After we have alcohol, the mash is distilled and then rested before bottling. It’s generally not aged in wood, distillers instead favouring metal tanks and clay jars. This gives us a generally clear spirit with an incredibly wide range of flavours, all depending on how it’s been fermented, distilled and rested. It’s a spirit with a surprising amount of variation, despite the relatively simple process.
Jinbun is an Okinawan word meaning traditional knowledge, and when the Okinawa Distillers Association decided to train folks overseas to learn more about their native spirit, they created the Awamori Jinbner program – handing over the knowledge of awamori to the next generation.
I was part of the first class, and through 2020 we had regular seminars – invariably early morning in the UK and late at night in Japan – digging into production, sustainability, flavour and service, all culminating in our graduation as Awamori Jinbner. The group now host tastings, write articles, consult with bars, restaurants and shops, and generally spread the word of awamori – a harder task than it might at first seem, as very little still leaves Japan.
The Shochu Lounge
ROKA is a Japanese restaurant chain which opened its first branch in 2004 in London. It has now moved beyond its London home and opened restaurants around the world, but hiding underneath its Charlotte Street branch is The Shochu Lounge, a bar with probably the largest selection of shochus in the UK and, as of October 2021, definitely the largest selection of awamori.

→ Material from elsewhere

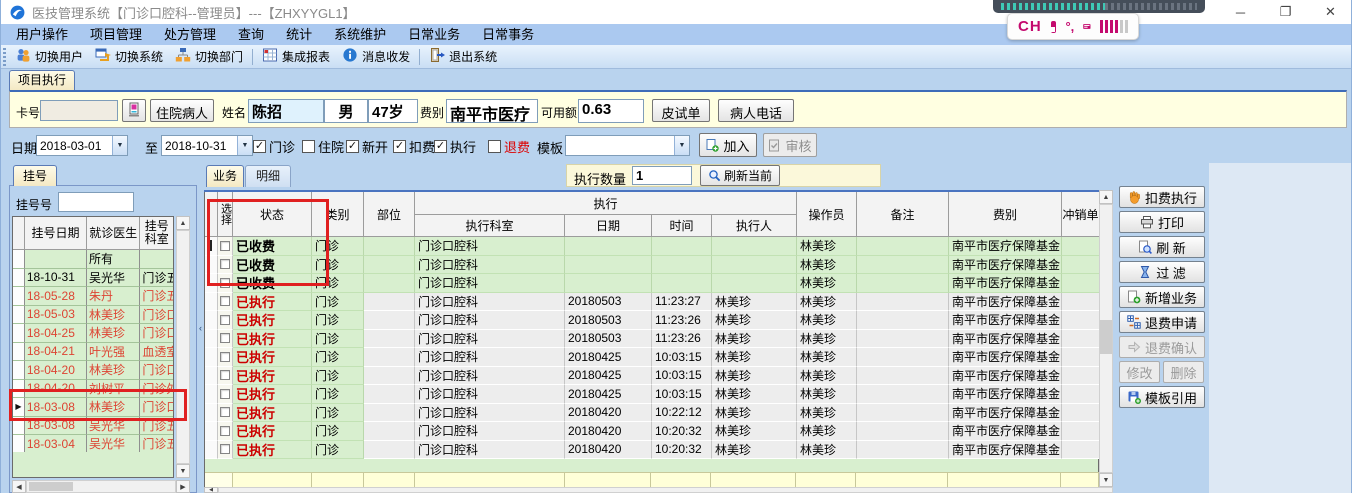 Image resolution: width=1352 pixels, height=493 pixels. What do you see at coordinates (93, 444) in the screenshot?
I see `registration-row: 18-03-04吴光华门诊五官` at bounding box center [93, 444].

Working with the Okinawa Distillers Association and Awamori Jinbner, Sake Samurai and general all-round Japanese booze queen Natsuki Kikuya, they have now curated a menu of more than fifteen awamori available by the glass.
That may not seem like a lot at first, but considering that there are generally only four or five available in the UK, it is an impressive achievement. They also have a pair of kame – clay pots used for ageing awamori. One was filled with 5-year-rested spirit the other with 10-year-rested, and as the older spirit is drunk it will be topped up from the 5-year-pot, in a solera style ageing process known as shitsugi – the only such set up in the UK.

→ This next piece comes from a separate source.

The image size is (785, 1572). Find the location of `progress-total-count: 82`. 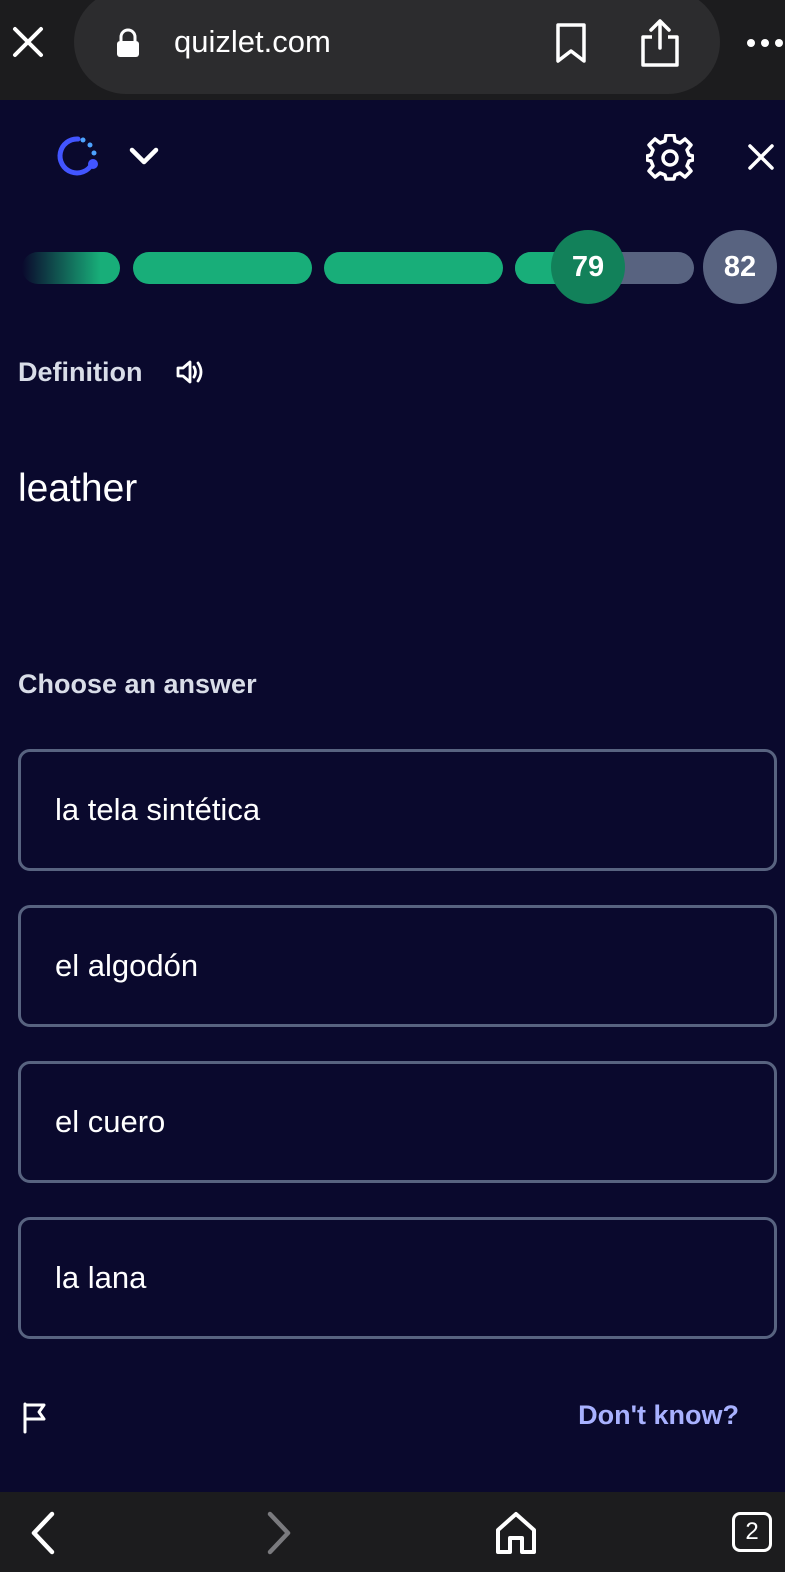

progress-total-count: 82 is located at coordinates (740, 267).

A Beginner’s Guide to Awamori
The Shochu Lounge kicked off the expansion of its menu with a tasting of awamori during London Cocktail Week (relaunched this year as London Cocktail Month for the whole of October), hosted by me.
We tasted our way though four of the new awamori, as well as the newly filled shitsugi and a pair of cocktails: a refreshing a highball (served simply with soda water and a lemongrass swizzle stick), using the youthful Zanpa Black and a rather spectacular Martini-style drink made with fino sherry and Zanpa 1999, a kusu (long-aged) awamori matured for 20 years in clay jars.
We didn’t record the talk, but you can read and download my slides below:
If you’d like to dig more into this, you can find a video of an earlier version of the talk over on YouTube – it is also called A Beginner’s Guide to Awamori.
The other Awamori Jinbner and I continue to spread the good word of Okinawan spirit in the UK, US and Canada, and lists are already being made for the next class. There’s still very little awamori available in the UK, but with folks like The Shochu Lounge and ROKA bringing in what they can, and me and the other Jinbners pestering our employers and friendly distributors, hopefully we’ll get more down the line.
For now, I’m eking out my stash, with occasional highballs and tiny sips of long-aged kusu on special occasions. If you want to try some, give me a shout – being an Awamori Jinbner is both about sharing knowledge and tasty booze.